You know what they say "a rising tide lifts all ships."
I believe the other side to that quote is the famous one by Warren Buffett: "Only when the tide goes out do you discover who's been swimming naked."
The Buffett quote always makes me chuckle when I hear some financial analyst or news pundit repeat it. But as funny as the concept may be... this is one of the most profound things the Berkshire Hathaway boss has ever said - and there have been many such quirky, borderline inappropriate, folky quotes by the Oracle of Omaha.
Especially since at 92, with a 70-plus-year track record in business, it is safe to say that Warren has seen many - many storms. Those of us who have been following his career know and admire his ability to turn things around even during the worst of times. He really is the last of a dying breed: The turnaround artist.
I would even count folks like Oprah, Adam Aron, and a few others among the pantheon of business leaders who are able to lead their companies during the worst economic conditions and even find a way to thrive in the aftermath.
And friends, make no mistake about it. We -globally-find ourselves right in the midst of an economic kerfuffle. Now! we can go back and forth (all day) about what or who caused it- and it seems that's all we spend our time doing these days... but it is what it is.

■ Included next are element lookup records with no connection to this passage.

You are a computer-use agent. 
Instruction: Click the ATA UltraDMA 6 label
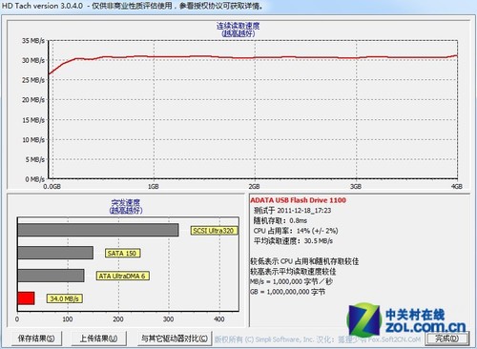click(x=122, y=276)
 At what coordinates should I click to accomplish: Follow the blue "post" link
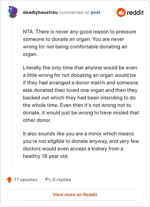click(96, 12)
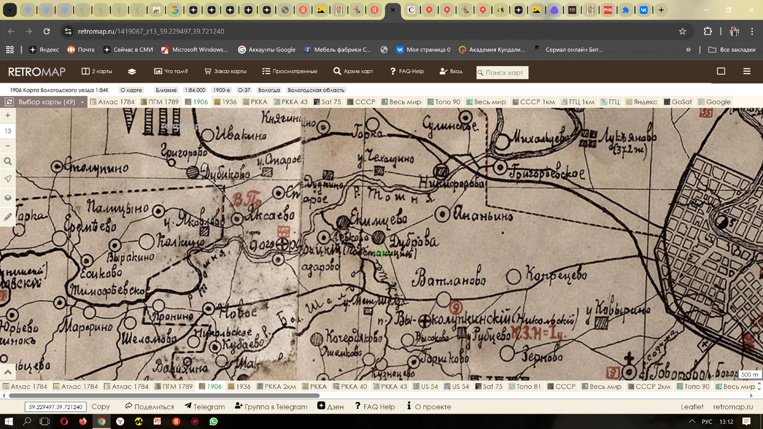Open the Группа в Telegram link

pos(272,407)
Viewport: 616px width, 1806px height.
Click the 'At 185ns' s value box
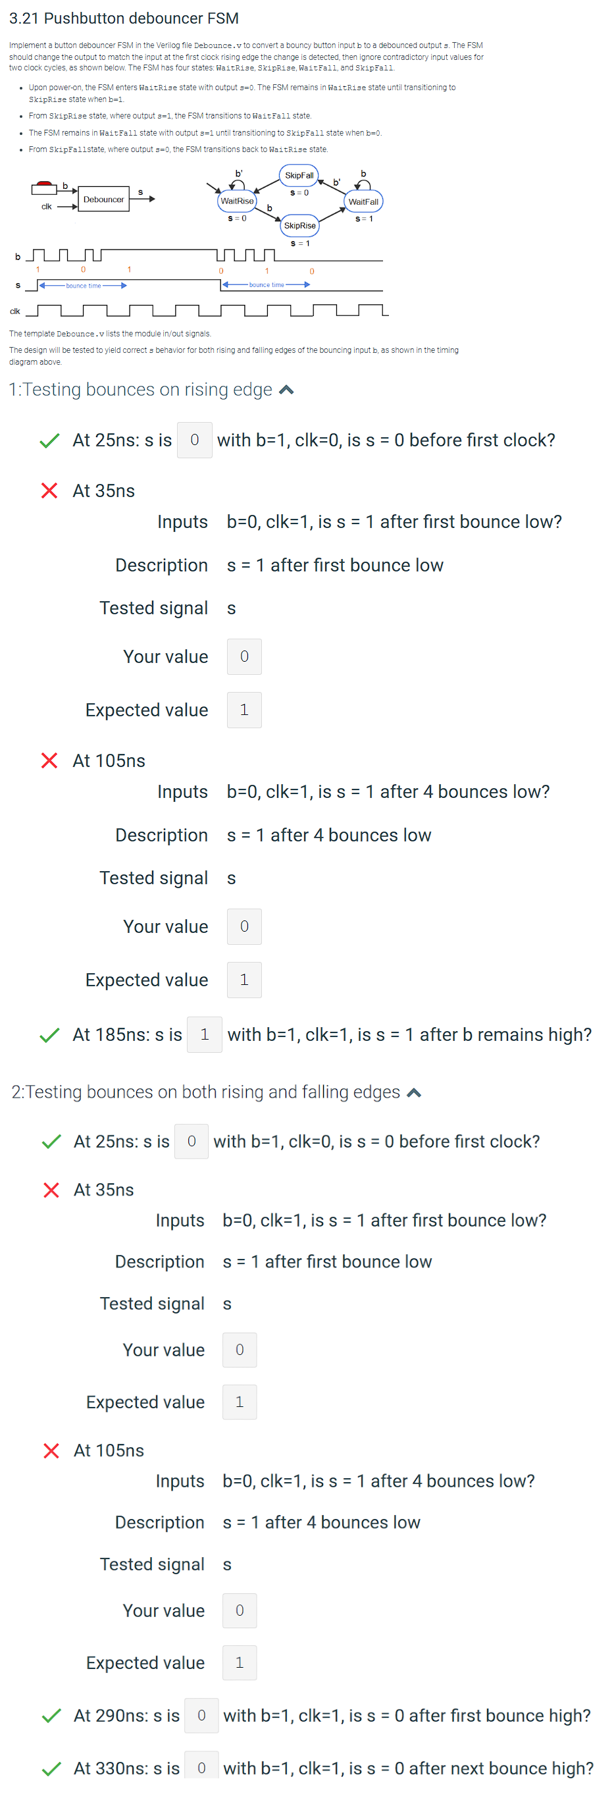205,1035
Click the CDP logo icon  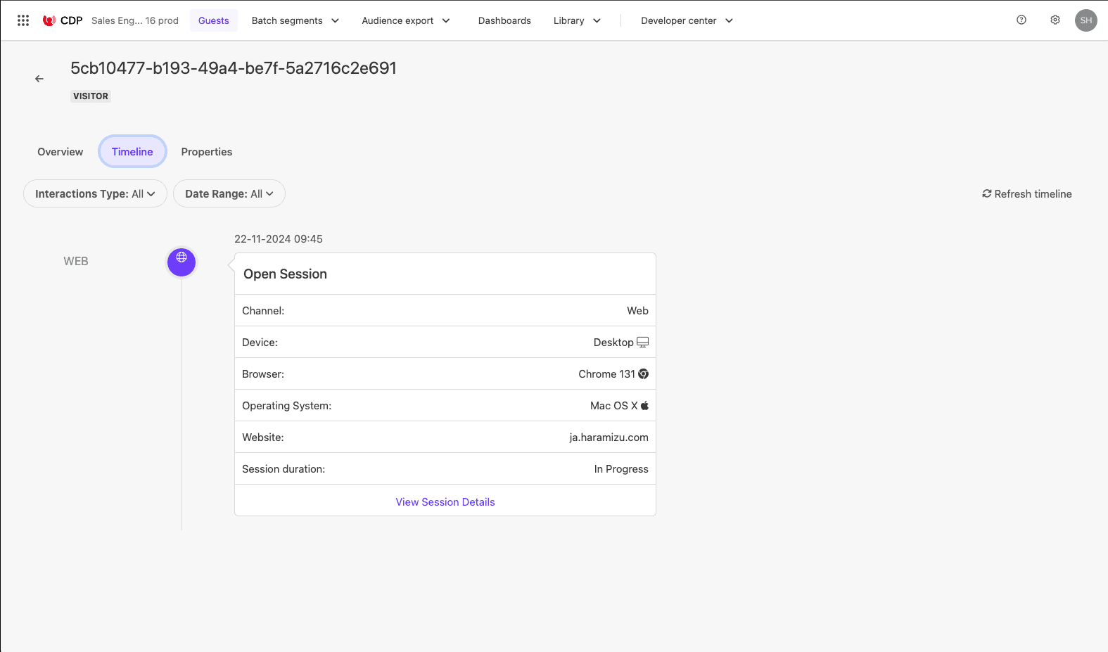pos(49,20)

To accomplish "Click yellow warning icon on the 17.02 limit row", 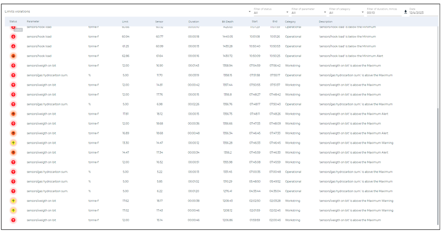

The Economy as it stands now
Inflation as gauged by the consumer price index rose 8.3% over the past year through August, while retail sales increased 9.3%.
Real gross domestic product (GDP) decreased at an annual rate of 0.6 percent in the second quarter of 2022, following a decrease of 1.6 percent in the first quarter.
It’s widely expected that the Fed will implement another rate hike of 0.75% when the Federal Open Market Committee meets later in September. the Federal Reserve has already implemented four interest rate hikes in 2022, including two consecutive “jumbo” rate hikes of 0.75% in June and July. The federal funds rate is currently 2.25% to 2.50%.
The current state of the economy and its effects on even those in higher tax brackets and our need to be talking about it a little bit more were highlighted by the least likely person you or I could have ever imagined:
As small business owners
Especially those in the midst of starting our companies, we feel the economic pain harder than almost everyone else. In times such as these, we find ourselves struggling to access the capital needed to fuel the growth of our organizations, we find it necessary to cut back on hiring, marketing, and so forth.
Trimming the fat?
Cost restructuring, cost-cutting, whatever you want to call it. This is often a natural knee-jerk reaction to uncertain economic times. Even in our personal lives, when we feel things are bound to get bleaker, or when they actually are, we tend to trim our costs first.
Larger organizations will often start by reducing headcount. This is simply because, believe it or not, among your workforce is where you find the most room for cost reduction.
Small organizations and startup companies will first go for the layoffs option and then move their way towards the direction of marketing budgets - among other areas.
While reducing your overhead is and should be a natural place to start as you try to winterize your business, I would caution against trimming your budget to the point where your Research and Development (R&D) efforts suffer unnecessarily.
Remember, every storm has its end. One must take advantage of an economic downturn - if one's budget permits - to fill your pipeline with new products and initiatives that are sure to put you ahead of your competitors once we know a recovery is imminent.
During the toughest periods of our lives are when we get to know what we are truly made of. My thing is that if your business can make it through a period such as the one we are having, then you know you have a viable business model, and a great team; and you are certainly the one to lead your organization.
These are times to truly figure out the core value of our product and/or service offerings.
Be bold. Try to find as many pivots- through customer feedback and internal data - as possible to help you streamline and perhaps even reimagine your business model.
I am seeing too many entrepreneurs - ones who were riding high during the post-lockdown boom - now throw in the towel when things get a bit harder. Outfits like Peloton and Netflix now find that a reorganization of their business models might be prudent.